What’s the difference between a zombie and a vampire, really?
Especially in a time of Covid?
Was anyone else left wanting to tell the true believers:
Just drink the kool-aid, will you …
The Covid-19 shutdowns are reminding many of us how much of religious practice involves community interaction.
Yes, personal practice is also essential – we could easily build a list of ten examples – but it blossoms and bears fruit in our interactions.
Here are ten ways those are being impacted by coronavirus.
I do want to mention a renewed appreciation for the medieval tradition of anchorites, women who lived in isolation in the church tower itself and prayed unceasingly for the members’ well-being. These days, their writings seem especially meaningful.
OK, there’s no bingo on my list. What else am I missing?
In this time of social distancing and shelter-in-place, many of us would go stir crazy if we couldn’t get out for long walks. Seeing so many other people also out strolling – with or without their dogs – has been a bright side of our lives lately.
Where we live, a highlight of those treks has often come in checking out others’ gardens, landscaping, and flowerbeds. I don’t know about you who live in apartment complexes or high-rise developments, but I’m curious. Maybe something out on the deck, if you have one?
These days, I’m seeing a lot of raised garden beds going in. Fresh wood, reminding me of the time we were just getting started here. (Some of my earliest posts told of the reasons for raised beds when dealing with northern New England’s clay soils.) You’ve no doubt heard the stories of folks who have recently decided to grow their own food in the face of Covid-19. Maybe you’re even one of them. Part of it, of course, is a concern about breakdowns in our food-supply system or even long lines just to enter the supermarket. Another might even be boredom, as in give me something new to do. From questions we’ve been getting from neighbors and passers-by, they’re really green and in for a lot of surprises, some of them harsh disappointment but a few real treats, too.

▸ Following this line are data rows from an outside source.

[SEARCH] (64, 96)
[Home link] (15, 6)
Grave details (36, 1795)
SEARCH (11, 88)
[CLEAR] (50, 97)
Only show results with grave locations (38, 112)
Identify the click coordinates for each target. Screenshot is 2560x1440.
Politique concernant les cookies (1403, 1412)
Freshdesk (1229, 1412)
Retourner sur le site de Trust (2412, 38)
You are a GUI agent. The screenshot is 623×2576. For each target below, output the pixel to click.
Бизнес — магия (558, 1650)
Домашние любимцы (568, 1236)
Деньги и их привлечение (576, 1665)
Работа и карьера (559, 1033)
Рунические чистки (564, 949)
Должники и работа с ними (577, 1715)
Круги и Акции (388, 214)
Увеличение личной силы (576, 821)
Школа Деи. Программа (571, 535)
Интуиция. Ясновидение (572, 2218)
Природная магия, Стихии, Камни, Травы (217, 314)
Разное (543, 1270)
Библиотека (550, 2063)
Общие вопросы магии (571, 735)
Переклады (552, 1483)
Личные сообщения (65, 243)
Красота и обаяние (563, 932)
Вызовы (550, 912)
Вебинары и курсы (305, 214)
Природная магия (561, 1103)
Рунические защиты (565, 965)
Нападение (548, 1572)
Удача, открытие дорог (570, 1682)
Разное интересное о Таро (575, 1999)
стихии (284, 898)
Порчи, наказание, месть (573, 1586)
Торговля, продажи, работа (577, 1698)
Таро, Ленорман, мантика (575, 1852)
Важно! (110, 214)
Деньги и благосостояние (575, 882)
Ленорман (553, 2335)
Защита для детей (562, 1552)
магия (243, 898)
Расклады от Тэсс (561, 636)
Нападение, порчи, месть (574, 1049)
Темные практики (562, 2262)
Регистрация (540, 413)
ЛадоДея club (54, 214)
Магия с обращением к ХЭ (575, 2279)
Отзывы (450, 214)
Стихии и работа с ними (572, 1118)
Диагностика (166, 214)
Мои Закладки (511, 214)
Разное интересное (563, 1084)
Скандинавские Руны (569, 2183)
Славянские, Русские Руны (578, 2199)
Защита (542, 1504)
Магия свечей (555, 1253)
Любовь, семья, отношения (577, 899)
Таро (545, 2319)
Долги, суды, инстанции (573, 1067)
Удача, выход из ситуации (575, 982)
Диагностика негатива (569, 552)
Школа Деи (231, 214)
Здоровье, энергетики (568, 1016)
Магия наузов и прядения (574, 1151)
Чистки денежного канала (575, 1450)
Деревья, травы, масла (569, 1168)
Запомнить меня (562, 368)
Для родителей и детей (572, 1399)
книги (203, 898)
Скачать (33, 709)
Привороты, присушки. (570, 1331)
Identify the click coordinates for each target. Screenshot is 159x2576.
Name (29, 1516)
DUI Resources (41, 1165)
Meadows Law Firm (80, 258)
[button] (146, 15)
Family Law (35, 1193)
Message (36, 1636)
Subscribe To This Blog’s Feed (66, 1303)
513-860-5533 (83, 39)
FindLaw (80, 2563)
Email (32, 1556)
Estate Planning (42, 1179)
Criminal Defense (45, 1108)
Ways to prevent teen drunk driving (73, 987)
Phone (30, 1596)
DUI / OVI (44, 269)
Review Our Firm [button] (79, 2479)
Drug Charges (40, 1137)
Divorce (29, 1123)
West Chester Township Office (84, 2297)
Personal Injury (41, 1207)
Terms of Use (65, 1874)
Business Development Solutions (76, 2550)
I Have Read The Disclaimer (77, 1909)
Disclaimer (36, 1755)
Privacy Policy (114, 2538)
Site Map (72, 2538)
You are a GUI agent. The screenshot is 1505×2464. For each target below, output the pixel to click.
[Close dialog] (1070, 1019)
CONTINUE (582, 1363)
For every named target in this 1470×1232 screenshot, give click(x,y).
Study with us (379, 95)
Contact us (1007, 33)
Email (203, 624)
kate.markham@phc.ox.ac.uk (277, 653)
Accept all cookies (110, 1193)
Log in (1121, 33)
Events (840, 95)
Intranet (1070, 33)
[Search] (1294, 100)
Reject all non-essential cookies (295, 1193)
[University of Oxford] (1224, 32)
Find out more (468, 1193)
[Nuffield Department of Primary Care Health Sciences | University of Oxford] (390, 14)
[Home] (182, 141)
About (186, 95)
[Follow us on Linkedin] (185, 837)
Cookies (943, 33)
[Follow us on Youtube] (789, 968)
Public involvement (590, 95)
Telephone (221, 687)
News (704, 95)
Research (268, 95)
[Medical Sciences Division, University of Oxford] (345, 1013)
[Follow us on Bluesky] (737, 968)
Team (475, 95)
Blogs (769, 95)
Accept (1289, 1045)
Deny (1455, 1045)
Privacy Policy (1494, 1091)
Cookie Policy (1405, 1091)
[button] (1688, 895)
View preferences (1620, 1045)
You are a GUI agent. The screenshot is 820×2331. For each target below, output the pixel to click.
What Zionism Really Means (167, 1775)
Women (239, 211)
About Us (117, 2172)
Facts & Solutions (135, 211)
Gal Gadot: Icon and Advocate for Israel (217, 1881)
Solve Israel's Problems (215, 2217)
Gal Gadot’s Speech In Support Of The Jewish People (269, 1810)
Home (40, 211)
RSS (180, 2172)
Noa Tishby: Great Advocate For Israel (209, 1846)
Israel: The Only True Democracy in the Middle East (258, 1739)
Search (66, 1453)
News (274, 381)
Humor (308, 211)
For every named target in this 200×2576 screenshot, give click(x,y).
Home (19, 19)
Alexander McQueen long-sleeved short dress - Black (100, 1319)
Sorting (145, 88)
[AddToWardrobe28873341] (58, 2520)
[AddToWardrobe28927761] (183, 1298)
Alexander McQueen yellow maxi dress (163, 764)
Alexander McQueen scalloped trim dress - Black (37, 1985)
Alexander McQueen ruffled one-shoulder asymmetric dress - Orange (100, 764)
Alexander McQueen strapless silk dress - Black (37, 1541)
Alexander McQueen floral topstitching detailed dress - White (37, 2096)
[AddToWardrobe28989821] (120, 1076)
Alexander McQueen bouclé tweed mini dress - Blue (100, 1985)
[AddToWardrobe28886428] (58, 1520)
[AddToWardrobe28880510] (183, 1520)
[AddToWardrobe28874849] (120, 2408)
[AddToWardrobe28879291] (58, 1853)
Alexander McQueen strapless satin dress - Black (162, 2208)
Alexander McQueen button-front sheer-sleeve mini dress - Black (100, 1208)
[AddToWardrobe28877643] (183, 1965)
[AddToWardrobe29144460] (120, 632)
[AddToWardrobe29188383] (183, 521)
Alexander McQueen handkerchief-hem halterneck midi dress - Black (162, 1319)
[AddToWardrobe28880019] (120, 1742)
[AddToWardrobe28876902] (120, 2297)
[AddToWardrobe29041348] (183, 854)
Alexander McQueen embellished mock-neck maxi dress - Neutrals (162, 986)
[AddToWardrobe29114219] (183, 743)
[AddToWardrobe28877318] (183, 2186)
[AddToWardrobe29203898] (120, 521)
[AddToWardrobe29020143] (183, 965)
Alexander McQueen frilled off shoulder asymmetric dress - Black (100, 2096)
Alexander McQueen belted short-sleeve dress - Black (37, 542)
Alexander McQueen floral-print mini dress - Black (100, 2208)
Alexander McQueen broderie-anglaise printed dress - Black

We could see this coming when some of our favorite seed catalogs announced they were running out of supplies and would not be selling to new customers; they felt it crucial to serve their longstanding commercial growers first and foremost, followed by their devoted regulars. Fair enough, that’s long-term loyalty. At least, seasoned as we are, we had our orders well in hand by mid-February.
As you know, gardening is a staple of the merry-go-round here at the Barn, but my posts aren’t the detailed advice kind for beginners – more just a taste of the experience, no pun intended. I’m hoping many of the neophytes will discover those of you who post expertly on growing and harvesting. You’re such an encouragement, truly.
Maybe we’ll get them in for the long haul, too, when it comes to things like composting (remember, those two cute bunnies you’ve been seeing featured here are big helps on that front … plus they prompt me to weed daily, just to keep them supplied in greens, which they then convert into their little composter pellets).
And, I should note, we just installed a new colony in our beehive and are anxiously waiting to see it the queen takes hold. If all goes well, our honeybees will be tending pollen in gardens in a radius of up to five miles.
Should we warn people what a few tomato plants can lead to?